原文鏈接:http://www.one2know.cn/keras3/
Application的五款已訓練模型 + H5py簡述
- Keras的應用模塊Application提供了帶有預訓練權重的Keras模型,這些模型可以用來進行預測、特征提取和finetune。
后續還有對以下幾個模型的參數介紹:
Xception
VGG16
VGG19
ResNet50
InceptionV3
所有的這些模型(除了Xception)都兼容Theano和Tensorflow,並會自動基於~/.keras/keras.json的Keras的圖像維度進行自動設置。例如,如果你設置data_format=”channel_last”,則加載的模型將按照TensorFlow的維度順序來構造,即“Width-Height-Depth”的順序。
模型的官方下載路徑:
https://github.com/fchollet/deep-learning-models/releases - th與tf的區別
Keras提供了兩套后端,Theano和Tensorflow
th和tf的大部分功能都被backend統一包裝起來了,但二者還是存在不小的沖突,有時候你需要特別注意Keras是運行在哪種后端之上,它們的主要沖突有:
dim_ordering,也就是維度順序。比方說一張224×224的彩色圖片,theano的維度順序是(3,224,224),即通道維在前。而tf的維度順序是(224,224,3),即通道維在后。

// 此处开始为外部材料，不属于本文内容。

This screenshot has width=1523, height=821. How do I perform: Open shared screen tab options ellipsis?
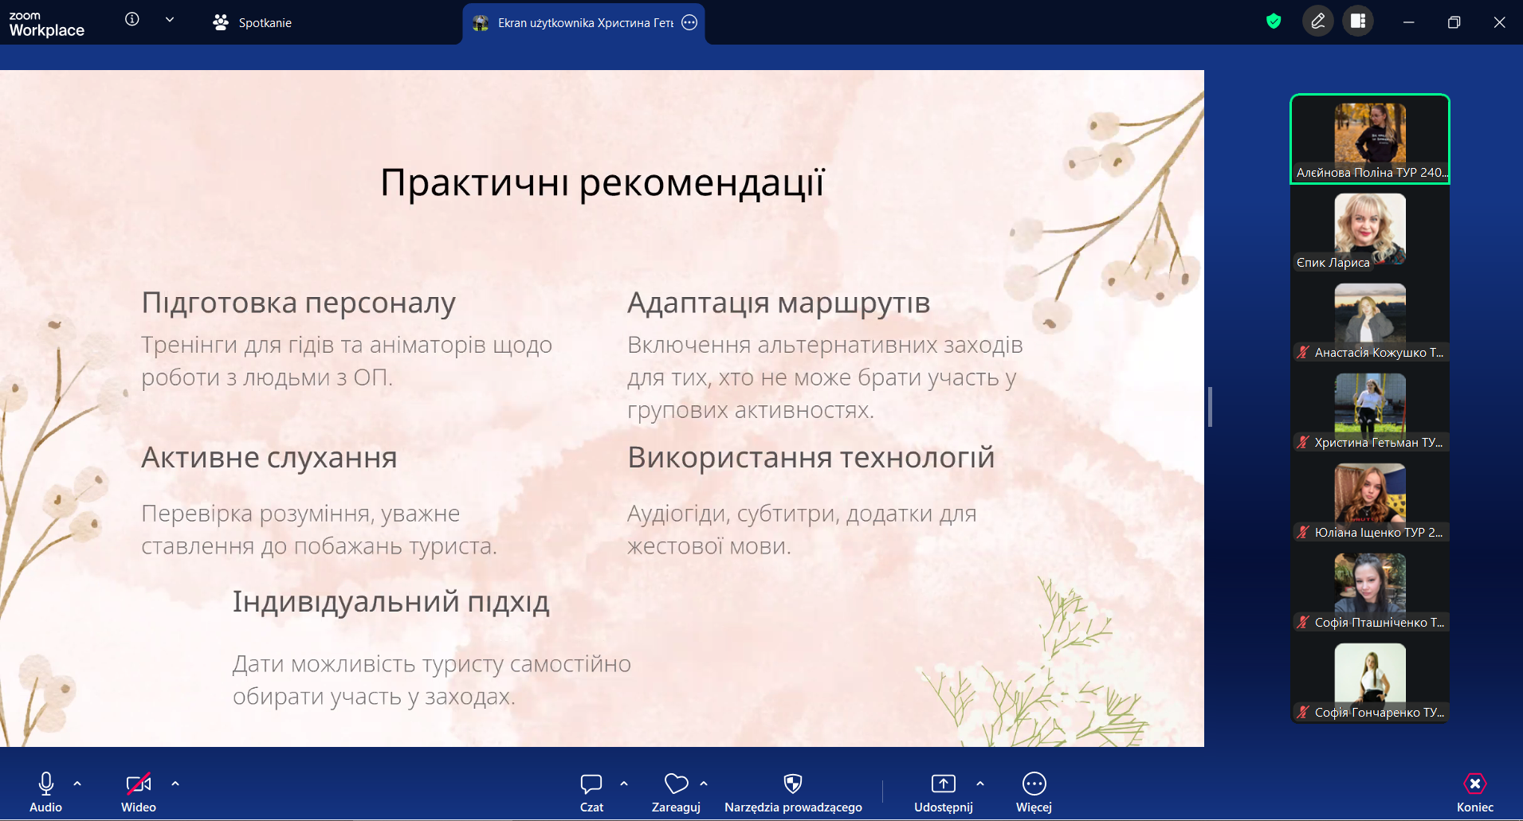689,23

數據格式的區別,channels_last”對應原本的“tf”,“channels_first”對應原本的“th”。以128x128的RGB圖像為例,“channels_first”應將數據組織為(3,128,128),而“channels_last”應將數據組織為(128,128,3) - notop模型
是否包含最后的3個全連接層,用來做微調(fine-tuning)專用,專門開源了這類模型 - H5py簡述
keras的已訓練模型是H5PY格式的,后綴是h5
h5py.File類似Python的詞典對象,因此我們可以查看所有的鍵值
輸入:
import h5py
file=h5py.File('.../notop.h5','r')
查看鍵值:
f = file.attrs['nb_layers']
f.key()
查看到f中各個層內有些什么:
for name in f:
print(name)
- 官方案例:利用ResNet50網絡進行ImageNet分類
識別大象的品種:
from keras.applications.resnet50 import ResNet50
from keras.preprocessing import image
from keras.applications.resnet50 import preprocess_input,decode_predictions
import numpy as np
model = ResNet50(weights=r'..\Model\resnet50_weights_tf_dim_ordering_tf_kernels.h5')
img_path = 'elephant.jpg'
img = image.load_img(img_path,target_size=(224,224))

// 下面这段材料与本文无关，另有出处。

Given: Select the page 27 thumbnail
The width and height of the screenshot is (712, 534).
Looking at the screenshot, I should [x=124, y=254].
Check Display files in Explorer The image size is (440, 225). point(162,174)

# 現有模型輸入shape為 (224, 224, 3)
x = image.img_to_array(img)
x = np.expand_dims(x,axis=0)
x = preprocess_input(x)
preds = model.predict(x)
print('Predicted:',decode_predictions(preds,top=3)[0])
輸出:
Predicted: [('n02504458', 'African_elephant', 0.603124), ('n02504013', 'Indian_elephant', 0.334439), ('n01871265', 'tusker', 0.062180385)]
- 五個模型
1.Xception模型:僅能以TensorFlow為后端使用,目前該模型只支持channels_last的維度順序(width, height, channels)
默認輸入圖片大小為299x299
keras.applications.xception.Xception(include_top=True,weights='imagenet',input_tensor=None, input_shape=None,pooling=None, classes=1000)

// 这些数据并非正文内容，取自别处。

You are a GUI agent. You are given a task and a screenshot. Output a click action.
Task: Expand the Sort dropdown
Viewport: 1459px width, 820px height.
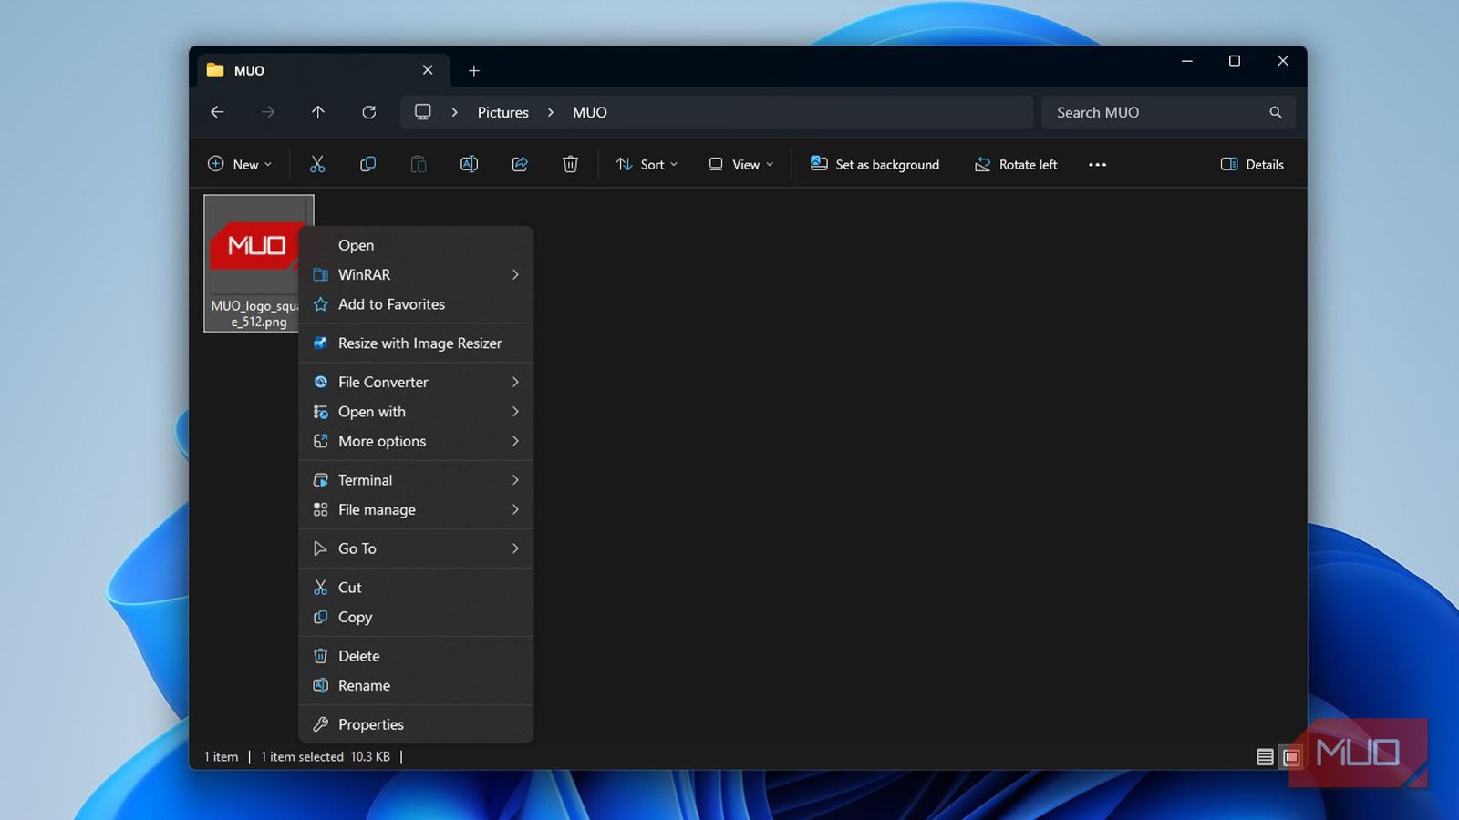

2.VGG16模型:在Theano和TensorFlow后端均可使用,並接受channels_first和channels_last兩種輸入維度順序
默認輸入圖片大小為224x224
keras.applications.vgg16.VGG16(include_top=True, weights='imagenet',input_tensor=None, input_shape=None,pooling=None,classes=1000)
3.VGG19模型
在Theano和TensorFlow后端均可使用,並接受channels_first和channels_last兩種輸入維度順序
默認輸入圖片大小為224x224
keras.applications.vgg19.VGG19(include_top=True, weights='imagenet', input_tensor=None, input_shape=None,pooling=None,classes=1000)
4.ResNet50模型
在Theano和TensorFlow后端均可使用,並接受channels_first和channels_last兩種輸入維度順序
默認輸入圖片大小為224x224
keras.applications.resnet50.ResNet50(include_top=True,weights='imagenet',input_tensor=None, input_shape=None,pooling=None,classes=1000)
5.InceptionV3模型
在Theano和TensorFlow后端均可使用,並接受channels_first和channels_last兩種輸入維度順序
默認輸入圖片大小為299x299
keras.applications.inception_v3.InceptionV3(include_top=True,weights='imagenet',input_tensor=None,input_shape=None,pooling=None,classes=1000)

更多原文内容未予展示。